Had some troubles solving this type of questions.
Let $L = \Bbb{Z}[x] / \langle x^2+x+1 \rangle$.
Find all homomorphisms from $L$ to $\mathbb C$.
Show that the equation $y^2+3=0$ has a solution in $L$.
Since $x^2+x+1$ is of degree 2, it has two roots of the complex field, and therefore there are two homomorphisms. But how do I describe them?

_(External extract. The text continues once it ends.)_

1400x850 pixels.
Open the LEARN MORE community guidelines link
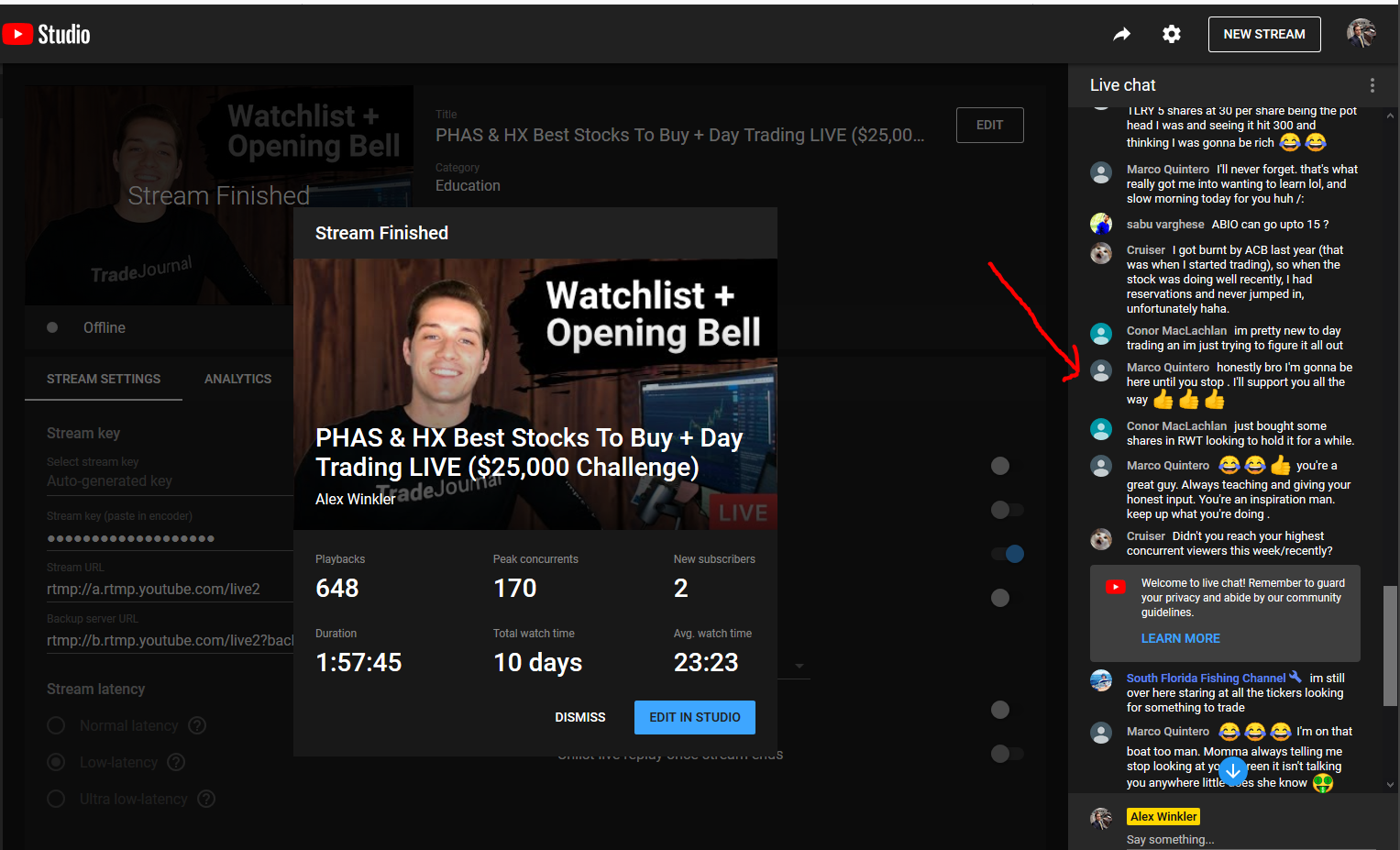[1180, 638]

Thanks for any assistance!
On
Your $L=\{ax+b \, | \, a,b \in \mathbb{Z} \text{ and } x^2+x+1 \equiv 0\}$. So if you know where $1$ and $x$ maps to then you know everything about the homomorphism. Say $x \mapsto z$, then since $f(x^2+x+1)=f(0)=0$, therefore $z^2+z+1=0$. Now solve this in $\mathbb{C}$ to get the possible values where $x$ can map to.
The solutions to the equation $z^2+z+1=0$ are $\omega$ and $\omega^2$, where $\omega=\frac{-1+i\sqrt{3}}{2}$ (cube root of unity). Thus one homomorphism will be where $x \mapsto \omega$ and $1 \mapsto 1$, thus $f(ax+b)=a\omega+b$. The other will be given by $f(ax+b)=a\omega^2+b$.
It seems you got it: a homomorphism $f$ from $L$ to $\Bbb C$ is uniquely determined by $\alpha:=f([x])$ where $x$ is the coset of $x\in\Bbb Z[x]$. Moreover, $\alpha$ has to be a root of the given equation, as $[x^2+x+1]=[0]$ has to be mapped to $0$.
Prove that for a general polynomial $p\in\Bbb Z[x]$, we must have $f(p)=p(\alpha)$.
Now, calculate the complex roots of $x^2+x+1=0$, and express one root by the other one, and $\sqrt{-3}$ by the roots, using ring operations.